With pictures omitted, copy exactly every line from the one that contains "You are a GUI" to the end of the listing below.

* STUDY MATERIAL:
_ _ _ _ _ _ _

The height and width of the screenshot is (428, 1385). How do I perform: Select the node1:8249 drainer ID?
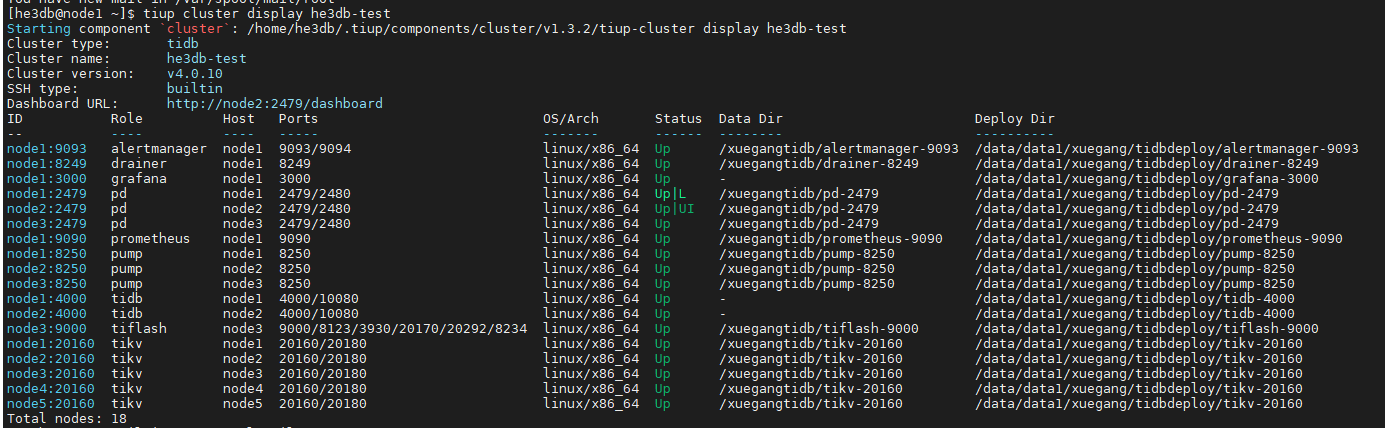[46, 164]
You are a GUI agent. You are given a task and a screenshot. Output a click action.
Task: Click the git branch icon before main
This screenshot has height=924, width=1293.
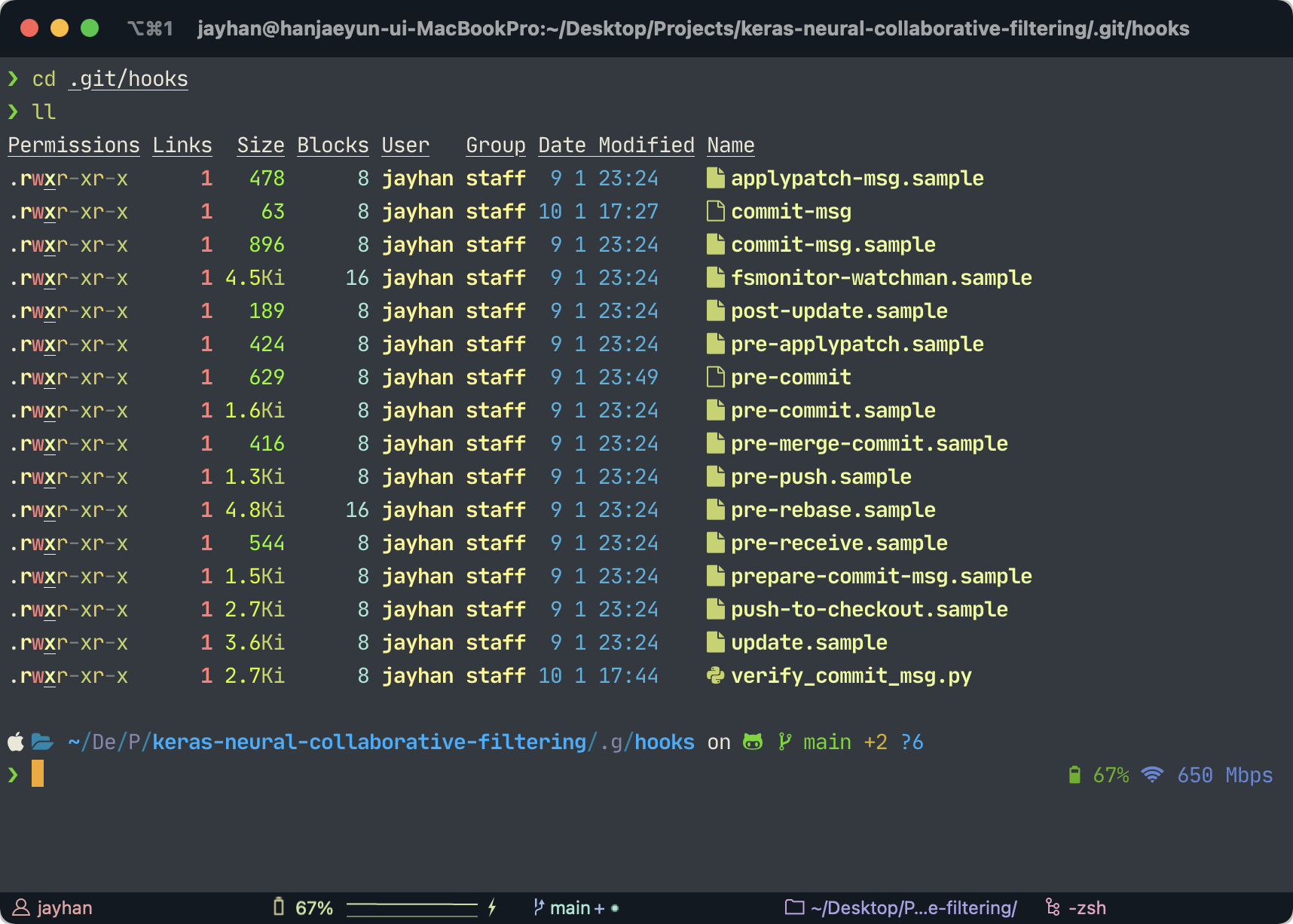(784, 742)
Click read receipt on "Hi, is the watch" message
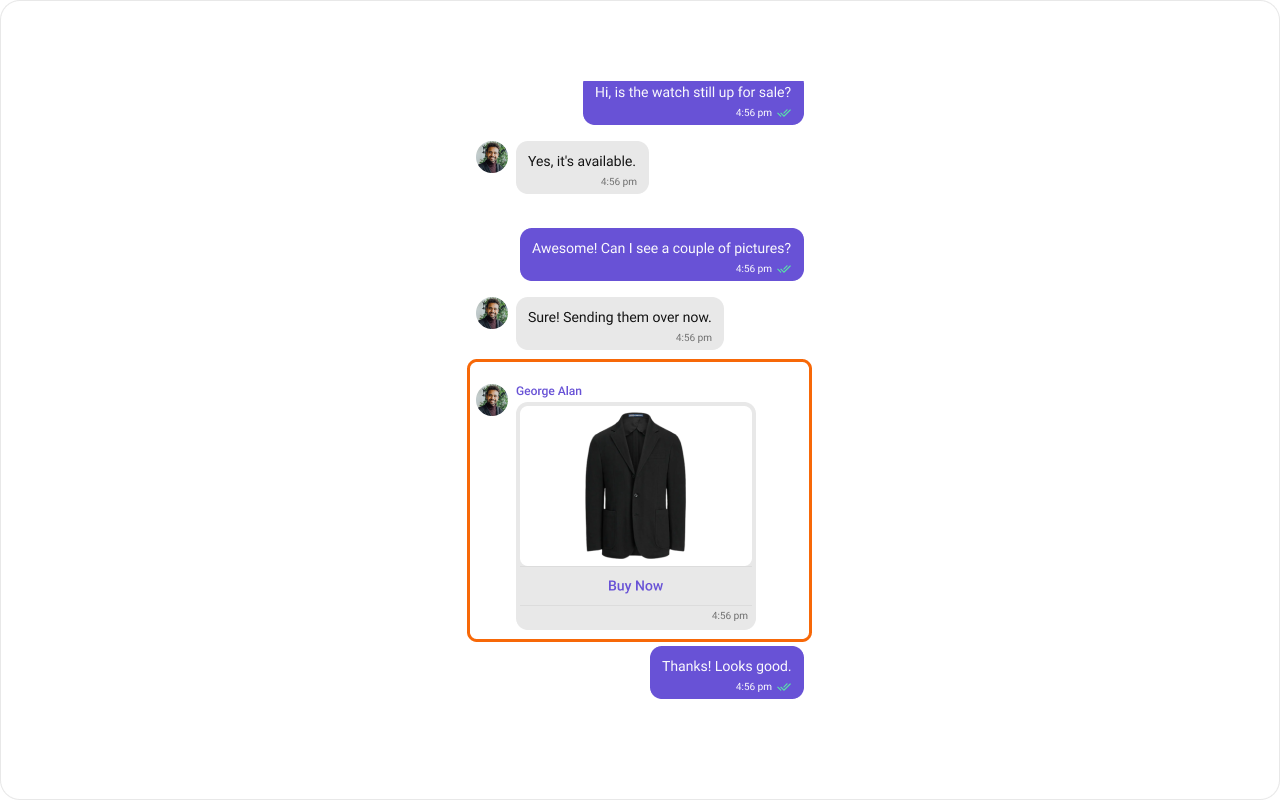1280x800 pixels. coord(784,113)
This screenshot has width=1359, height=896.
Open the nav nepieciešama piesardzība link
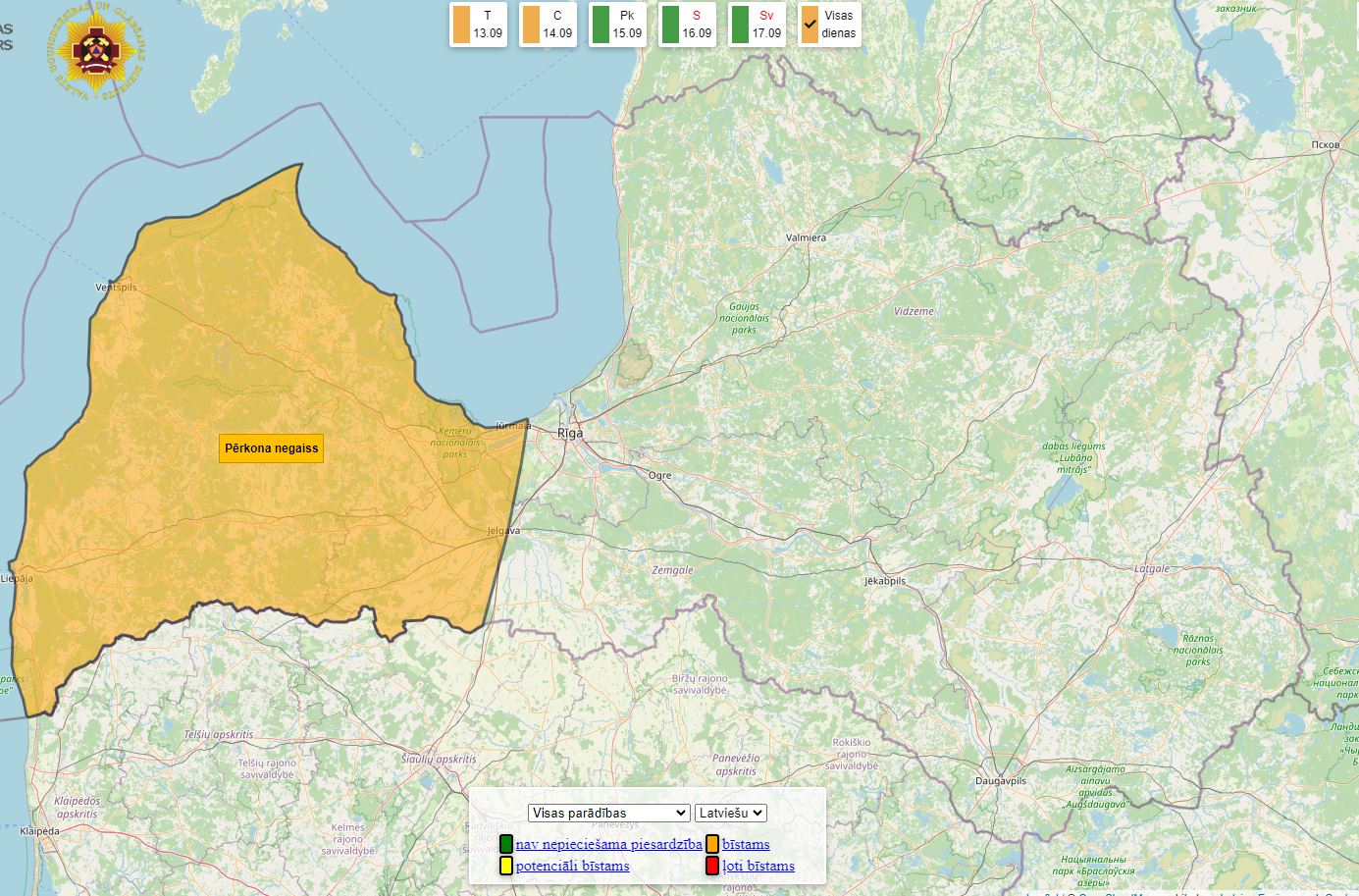point(608,844)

_ _ _ _ _ _ _

* SOLUTION TO THIS PROBLEM:
You are a GUI agent. You are given a task and a screenshot. Output a click action.
Task: Click the git branch icon before main
This screenshot has height=924, width=1293.
(784, 742)
Click read receipt on "Hi, is the watch" message
1280x800 pixels. coord(784,113)
This screenshot has width=1359, height=896.
Open the nav nepieciešama piesardzība link
point(608,844)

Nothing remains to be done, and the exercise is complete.